17/10/2014 - 20:00
As laranjas podres estão fora.” Com essa frase, o executivo Paulo Stark, presidente da Siemens no Brasil, resumiu o clima que impera, atualmente, na empresa. No ano passado, a companhia denunciou ao Cade, órgão antitruste brasileiro, sua participação em um cartel formado por mais de dez empresas, em licitações realizadas pelos metrôs de São Paulo e do Distrito Federal, e pela CPTM, que opera os trens metropolitanos paulistas. Após a tempestade, a meta, agora, é voltar à normalidade. Segundo Stark, o momento é de renovação, com uma nova estratégia e novos produtos.
“Dos mais de oito mil funcionários da empresa, quase a totalidade é gente do bem”, diz o executivo. “Os poucos que agiram de forma errada, fizeram por conta própria e foram demitidos.” Para ele, a correção de rota traz mais segurança para os funcionários da companhia. No auge da crise de imagem, aquela que era uma das mais admiradas empresas do País, empregadora dos sonhos de muitos jovens em início de carreira, chegou a ver candidatos em processos seletivos desistirem em função do escândalo. “Hoje, quem trabalha na Siemens sabe que não há tolerância com a desonestidade”, afirma Stark.
“Isso gera um ambiente de muita tranquilidade, como era antes.” O processo de limpeza do comando da operação brasileira da gigante alemã começou com a chegada de Stark à presidência, em 2011. O executivo, que havia acabado de assumir a diretoria de negócios verdes da empresa, foi convocado à última hora para substituir Adilson Primo, que dirigira a subsidiária por dez anos, e foi demitido sob a acusação de desviar € 6,5 milhões da empresa para uma conta pessoal, no paraíso fiscal de Luxemburgo. A matriz investigava a filial brasileira desde 2007.
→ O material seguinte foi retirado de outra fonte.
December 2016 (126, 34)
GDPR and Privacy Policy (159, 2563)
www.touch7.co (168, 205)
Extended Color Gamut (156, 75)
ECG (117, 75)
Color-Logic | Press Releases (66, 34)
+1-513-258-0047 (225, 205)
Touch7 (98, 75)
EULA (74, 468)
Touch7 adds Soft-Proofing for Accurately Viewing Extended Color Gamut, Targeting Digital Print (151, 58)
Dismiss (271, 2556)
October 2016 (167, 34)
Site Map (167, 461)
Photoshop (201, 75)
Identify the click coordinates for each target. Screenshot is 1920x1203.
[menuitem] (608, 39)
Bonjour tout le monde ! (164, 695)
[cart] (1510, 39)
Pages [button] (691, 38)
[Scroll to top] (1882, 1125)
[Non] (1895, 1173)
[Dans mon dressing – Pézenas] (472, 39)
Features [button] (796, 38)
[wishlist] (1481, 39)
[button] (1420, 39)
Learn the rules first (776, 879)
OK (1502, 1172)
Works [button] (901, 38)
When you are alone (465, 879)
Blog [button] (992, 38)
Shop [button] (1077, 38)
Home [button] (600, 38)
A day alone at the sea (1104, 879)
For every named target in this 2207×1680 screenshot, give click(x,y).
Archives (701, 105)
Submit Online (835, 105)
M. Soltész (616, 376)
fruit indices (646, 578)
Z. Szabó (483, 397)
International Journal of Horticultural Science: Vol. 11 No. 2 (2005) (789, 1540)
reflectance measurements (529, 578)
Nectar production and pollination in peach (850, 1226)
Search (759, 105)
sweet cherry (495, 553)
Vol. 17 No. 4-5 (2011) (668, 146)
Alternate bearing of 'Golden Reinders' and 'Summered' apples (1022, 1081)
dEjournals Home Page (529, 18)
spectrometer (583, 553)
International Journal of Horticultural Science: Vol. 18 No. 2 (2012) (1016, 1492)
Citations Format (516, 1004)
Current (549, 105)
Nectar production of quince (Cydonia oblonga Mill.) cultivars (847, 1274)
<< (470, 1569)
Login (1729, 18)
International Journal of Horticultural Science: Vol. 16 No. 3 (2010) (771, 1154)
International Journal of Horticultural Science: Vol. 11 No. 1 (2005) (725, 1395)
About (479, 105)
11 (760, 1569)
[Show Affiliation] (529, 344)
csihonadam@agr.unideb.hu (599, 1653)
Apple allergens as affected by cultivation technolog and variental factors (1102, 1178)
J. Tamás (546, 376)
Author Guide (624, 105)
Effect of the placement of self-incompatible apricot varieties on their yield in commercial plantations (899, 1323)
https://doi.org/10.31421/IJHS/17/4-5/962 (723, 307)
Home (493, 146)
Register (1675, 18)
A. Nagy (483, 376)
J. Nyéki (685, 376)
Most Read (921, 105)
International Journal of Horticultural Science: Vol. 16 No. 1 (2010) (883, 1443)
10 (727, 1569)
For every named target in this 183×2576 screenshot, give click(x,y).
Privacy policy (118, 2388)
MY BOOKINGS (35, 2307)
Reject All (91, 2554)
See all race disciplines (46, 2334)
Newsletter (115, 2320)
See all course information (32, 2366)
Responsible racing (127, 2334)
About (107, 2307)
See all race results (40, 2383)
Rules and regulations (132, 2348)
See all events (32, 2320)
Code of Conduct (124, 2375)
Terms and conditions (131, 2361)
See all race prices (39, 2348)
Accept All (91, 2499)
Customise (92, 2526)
Esse processo culminou na delação feita ao Cade, em 2013. O cartel envolvia, além da Siemens, outras grandalhonas da área de engenharia, como a francesa Alstom, a canadense Bombardier, a espanhola CAF e a japonesa Mitsui. O esquema teria gerado um prejuízo de mais de R$ 570 milhões aos cofres públicos. Renovar a energia é o mote da vez na Siemens. Mas não apenas no sentido figurado. A nova estratégia do grupo, adotada globalmente, é focar no setor energético, o que vem acontecendo também no Brasil. Em maio, a empresa anunciou um conjunto de metas para 2020.
O setor de óleo e gás vai receber mais destaque, em detrimento dos mercados de saúde e metalurgia, nos quais a empresa também atua. “Continuaremos a fortalecer nossos negócios principais e a preparar a Siemens para uma nova etapa de desenvolvimento”, afirmou, em teleconferência, o executivo Joe Kaeser, CEO global da companhia. Nos Estados Unidos, o alvo são as empresas que atuam na extração do gás de xisto, o combustível que está revolucionando o setor energético americano. Já no Brasil, segundo Stark, a geração e a distribuição de energia estão no topo das prioridades. Desde que assumiu, o CEO mundial Kaeser vem intensificando a estratégia de aquisições da Siemens.
Uma delas, em particular, se reveste de extrema importância para o Brasil: a da divisão de energia da americana Rolls-Royce, por US$ 1,8 bilhão, concluída em maio deste ano. Na quinta-feira 16, Stark apresentou, em um evento realizado pela Associação de Engenheiros Brasil Alemanha, novos produtos desenvolvidos pela Siemens para o setor. “Estamos criando soluções totalmente digitalizadas e fazendo o mesmo com nosso portfólio atual”, disse. “A demanda dos nossos clientes é por sistemas que garantam a captura e a análise de dados.” Esse tipo de tecnologia está em linha com o conceito de rede inteligente (smart grid), modelo de distribuição de energia que transforma as redes elétricas em redes de dados, semelhante às de telefonia.
No ano passado, mesmo com toda confusão gerada pelo acordo de delação premiada, a Siemens colheu bons resultados no Brasil . Seu faturamento chegou a R$ 5,4 bilhões, alta de 13,5% em relação a 2012. Os investimentos ficaram na média dos últimos anos, de R$ 100 milhões. A companhia inaugurou a sua 14ª fábrica no País, em Jundiaí (SP). “O escândalo do cartel afetou, sim, a nossa imagem”, afirma Stark. “Mas quem conhece a Siemens sabe que foi apenas um deslize, protagonizado por algumas poucas pessoas, que não fazem mais parte da empresa.”